Dataset entries:
^^^^

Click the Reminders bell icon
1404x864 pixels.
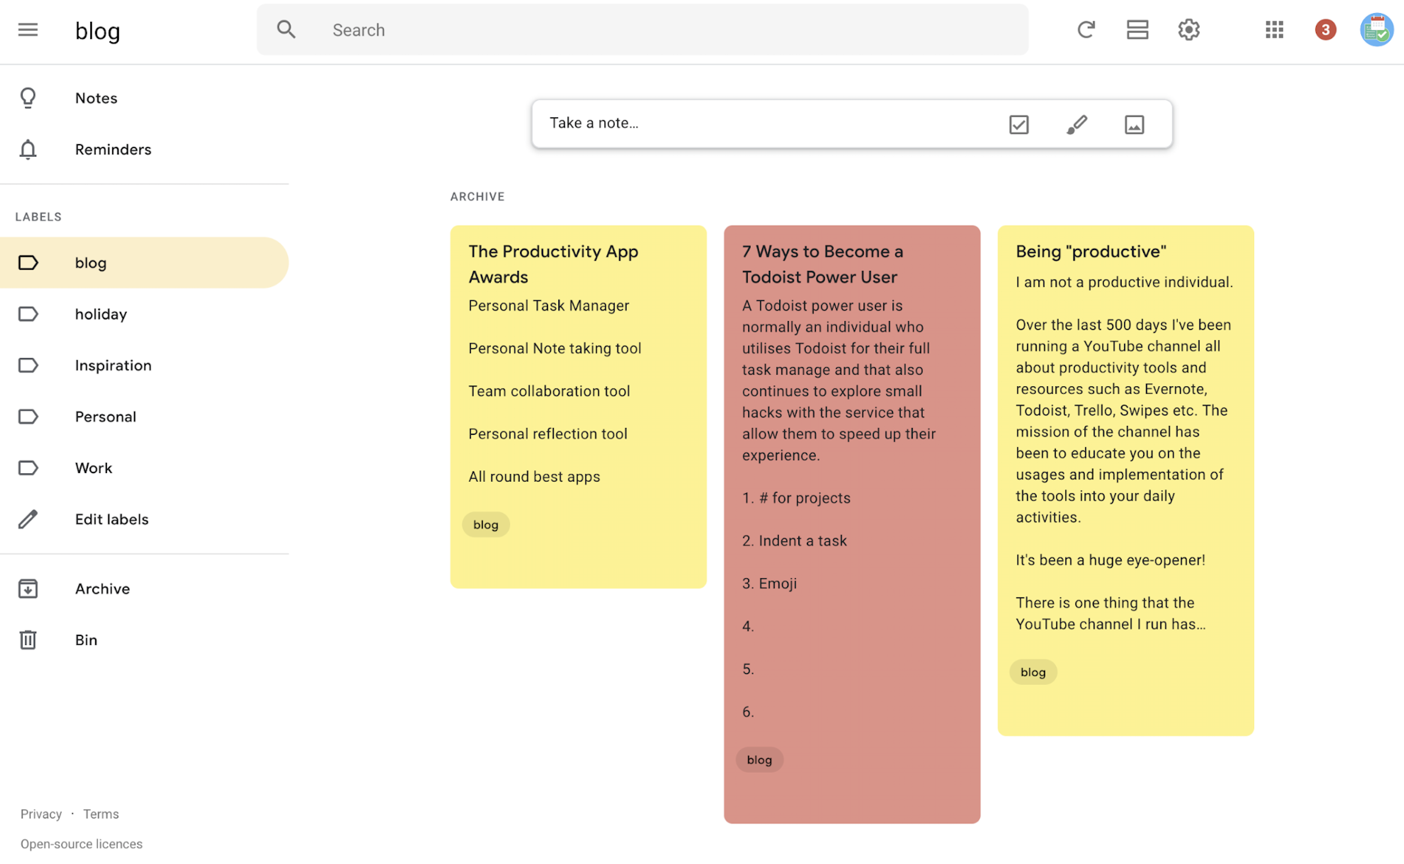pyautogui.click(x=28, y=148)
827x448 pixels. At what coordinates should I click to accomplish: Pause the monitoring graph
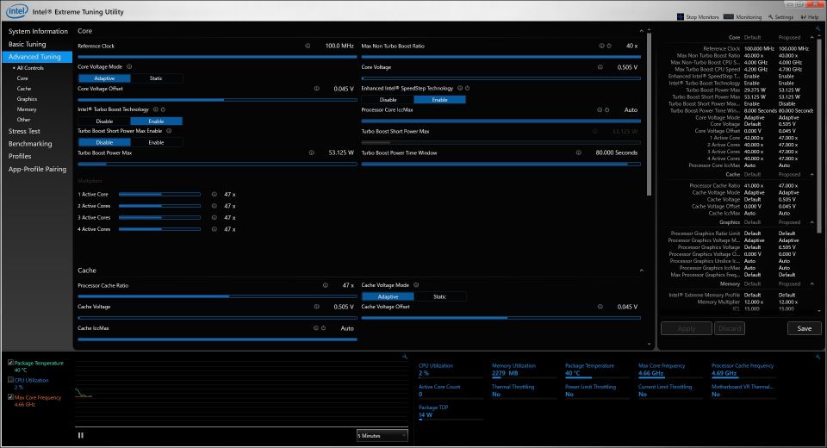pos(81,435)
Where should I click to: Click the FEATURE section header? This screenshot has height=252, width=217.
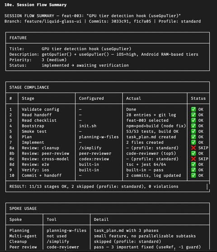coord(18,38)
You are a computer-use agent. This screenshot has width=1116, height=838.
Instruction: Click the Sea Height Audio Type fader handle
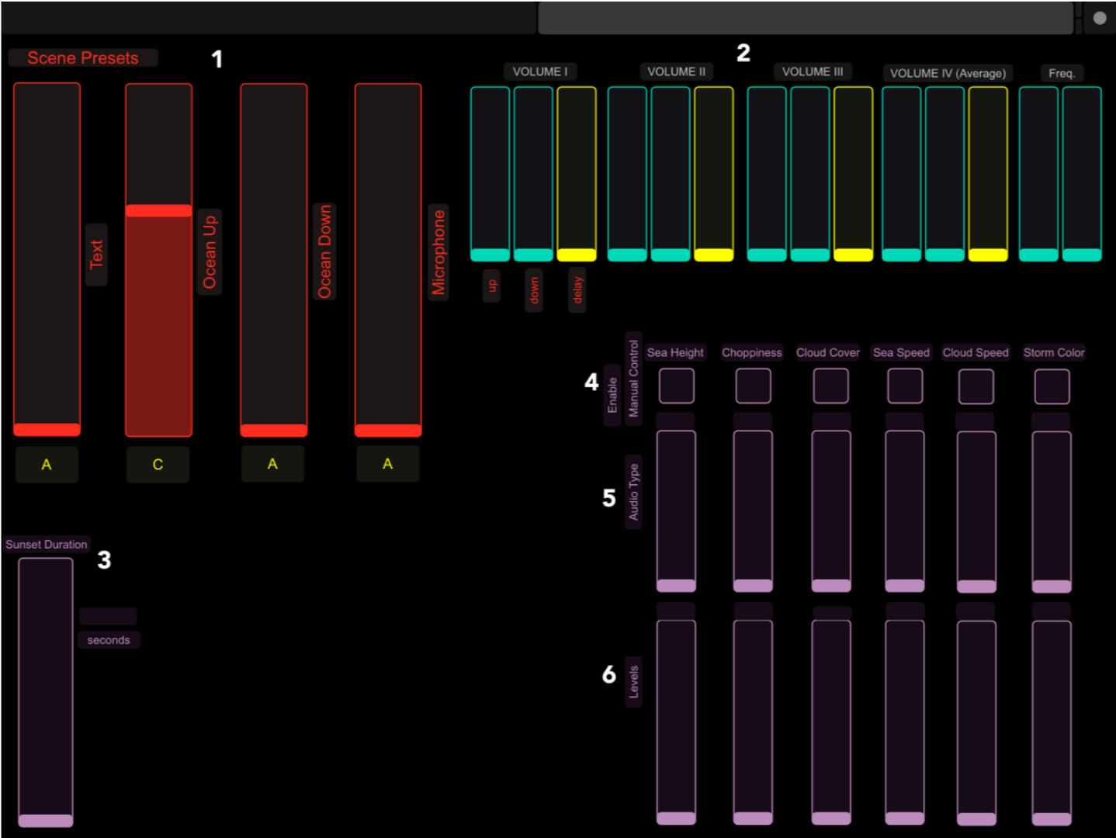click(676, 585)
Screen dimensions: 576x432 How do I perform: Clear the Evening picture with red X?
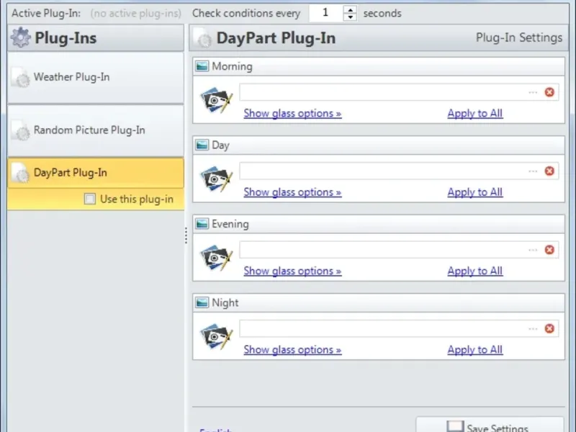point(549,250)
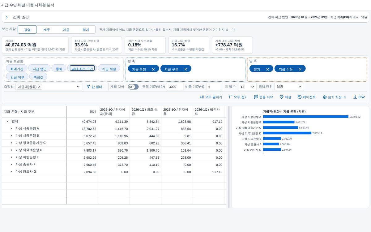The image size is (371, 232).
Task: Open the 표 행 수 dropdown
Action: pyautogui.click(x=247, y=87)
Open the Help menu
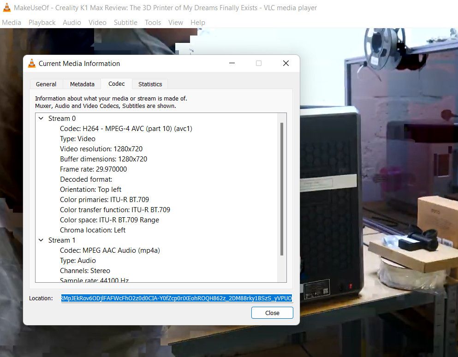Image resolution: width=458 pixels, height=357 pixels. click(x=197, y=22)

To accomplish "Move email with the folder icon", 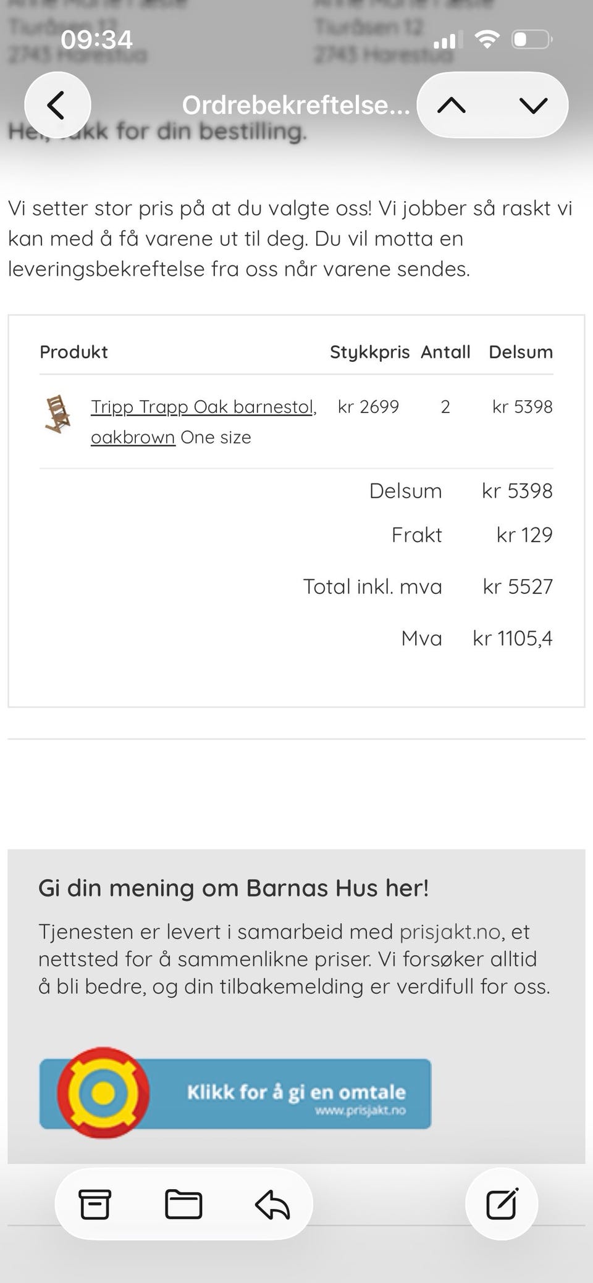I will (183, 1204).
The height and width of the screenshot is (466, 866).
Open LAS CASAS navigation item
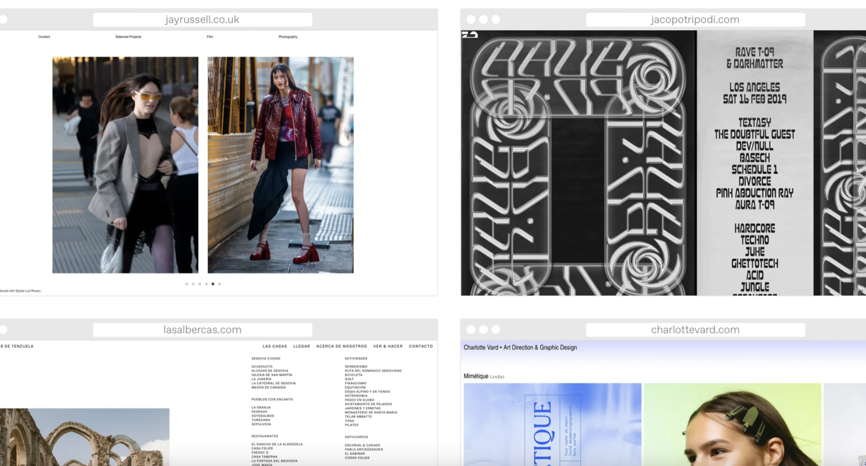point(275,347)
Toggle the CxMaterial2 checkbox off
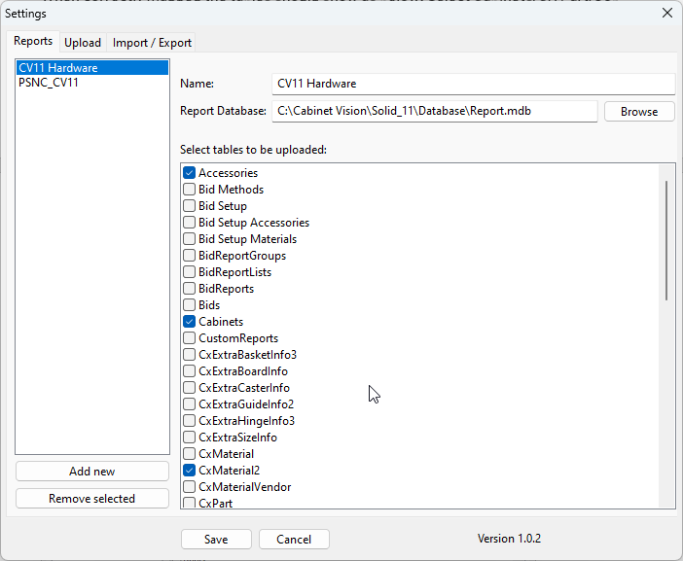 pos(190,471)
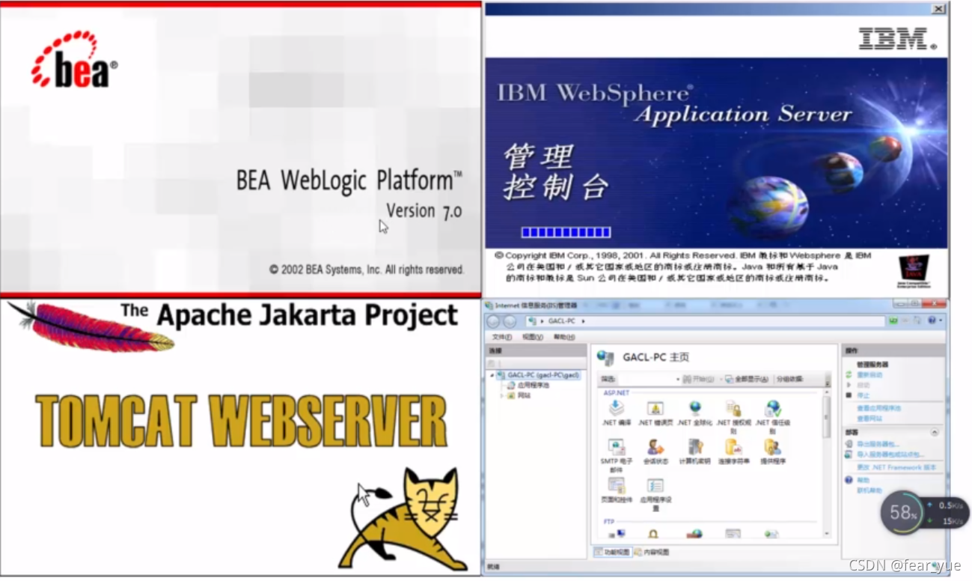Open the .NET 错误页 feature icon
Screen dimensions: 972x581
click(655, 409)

^^^^

What this task involves:
Skip the pictures and print exactly the lines from the one containing "The height and" through the end of the records above.

Response to this task:
The height and width of the screenshot is (466, 866).
Open LAS CASAS navigation item
point(275,347)
Toggle the CxMaterial2 checkbox off
 pos(190,471)
Open the .NET 错误页 feature icon
Screen dimensions: 972x581
click(655, 409)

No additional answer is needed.